Please reproduce all of the rows below without changing anything.
── Records provided ──
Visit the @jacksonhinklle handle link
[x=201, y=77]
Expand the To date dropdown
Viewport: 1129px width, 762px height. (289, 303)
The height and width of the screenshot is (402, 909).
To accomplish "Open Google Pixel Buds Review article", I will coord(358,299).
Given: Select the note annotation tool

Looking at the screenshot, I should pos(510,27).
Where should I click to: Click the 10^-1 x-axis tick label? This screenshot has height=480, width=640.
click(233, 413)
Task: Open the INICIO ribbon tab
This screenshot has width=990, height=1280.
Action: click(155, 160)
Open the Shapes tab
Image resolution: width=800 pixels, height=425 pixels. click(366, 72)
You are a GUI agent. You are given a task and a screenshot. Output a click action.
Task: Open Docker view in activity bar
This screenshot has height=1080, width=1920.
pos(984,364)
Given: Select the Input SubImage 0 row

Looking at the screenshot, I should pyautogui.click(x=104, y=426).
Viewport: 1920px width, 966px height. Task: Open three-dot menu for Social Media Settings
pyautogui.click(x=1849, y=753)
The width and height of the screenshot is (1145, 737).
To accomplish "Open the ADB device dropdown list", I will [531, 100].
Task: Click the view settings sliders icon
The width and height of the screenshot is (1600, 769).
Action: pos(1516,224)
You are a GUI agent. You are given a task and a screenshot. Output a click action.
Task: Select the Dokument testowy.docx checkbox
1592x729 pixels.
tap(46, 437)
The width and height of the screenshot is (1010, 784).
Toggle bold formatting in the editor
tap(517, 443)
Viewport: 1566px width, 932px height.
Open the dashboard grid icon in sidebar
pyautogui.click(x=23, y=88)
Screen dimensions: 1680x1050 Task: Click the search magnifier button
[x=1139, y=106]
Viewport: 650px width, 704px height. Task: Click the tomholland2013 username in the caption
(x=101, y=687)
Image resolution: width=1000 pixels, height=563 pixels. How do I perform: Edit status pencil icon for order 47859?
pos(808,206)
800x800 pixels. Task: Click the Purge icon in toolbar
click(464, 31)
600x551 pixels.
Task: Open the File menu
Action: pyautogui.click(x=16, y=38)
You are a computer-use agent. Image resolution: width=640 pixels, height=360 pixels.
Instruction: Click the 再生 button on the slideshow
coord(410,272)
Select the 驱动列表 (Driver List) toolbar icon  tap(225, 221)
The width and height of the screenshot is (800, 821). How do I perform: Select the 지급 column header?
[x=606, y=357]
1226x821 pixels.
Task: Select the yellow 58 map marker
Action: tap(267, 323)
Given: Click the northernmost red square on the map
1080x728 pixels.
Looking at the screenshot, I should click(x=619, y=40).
───
> [Complete output]
Visit the @jacksonhinklle handle link
[x=201, y=77]
Expand the To date dropdown
Viewport: 1129px width, 762px height. (289, 303)
The height and width of the screenshot is (402, 909).
To accomplish "Open Google Pixel Buds Review article", I will coord(358,299).
Given: Select the note annotation tool

Looking at the screenshot, I should pos(510,27).
Where should I click to: Click the 10^-1 x-axis tick label? This screenshot has height=480, width=640.
click(233, 413)
Task: Open the INICIO ribbon tab
This screenshot has width=990, height=1280.
Action: click(155, 160)
Open the Shapes tab
Image resolution: width=800 pixels, height=425 pixels. click(366, 72)
You are a GUI agent. You are given a task and a screenshot. Output a click action.
Task: Open Docker view in activity bar
This screenshot has height=1080, width=1920.
pos(984,364)
Given: Select the Input SubImage 0 row

Looking at the screenshot, I should pyautogui.click(x=104, y=426).
Viewport: 1920px width, 966px height. Task: Open three-dot menu for Social Media Settings
pyautogui.click(x=1849, y=753)
The width and height of the screenshot is (1145, 737).
To accomplish "Open the ADB device dropdown list", I will [531, 100].
Task: Click the view settings sliders icon
The width and height of the screenshot is (1600, 769).
Action: pos(1516,224)
You are a GUI agent. You are given a task and a screenshot. Output a click action.
Task: Select the Dokument testowy.docx checkbox
1592x729 pixels.
tap(46, 437)
The width and height of the screenshot is (1010, 784).
Toggle bold formatting in the editor
tap(517, 443)
Viewport: 1566px width, 932px height.
Open the dashboard grid icon in sidebar
pyautogui.click(x=23, y=88)
Screen dimensions: 1680x1050 Task: Click the search magnifier button
[x=1139, y=106]
Viewport: 650px width, 704px height. Task: Click the tomholland2013 username in the caption
(x=101, y=687)
Image resolution: width=1000 pixels, height=563 pixels. How do I perform: Edit status pencil icon for order 47859?
pos(808,206)
800x800 pixels. Task: Click the Purge icon in toolbar
click(464, 31)
600x551 pixels.
Task: Open the File menu
Action: pyautogui.click(x=16, y=38)
You are a computer-use agent. Image resolution: width=640 pixels, height=360 pixels.
Instruction: Click the 再生 button on the slideshow
coord(410,272)
Select the 驱动列表 (Driver List) toolbar icon  tap(225, 221)
The width and height of the screenshot is (800, 821). How do I perform: Select the 지급 column header?
[x=606, y=357]
1226x821 pixels.
Task: Select the yellow 58 map marker
Action: tap(267, 323)
Given: Click the northernmost red square on the map
1080x728 pixels.
Looking at the screenshot, I should click(x=619, y=40).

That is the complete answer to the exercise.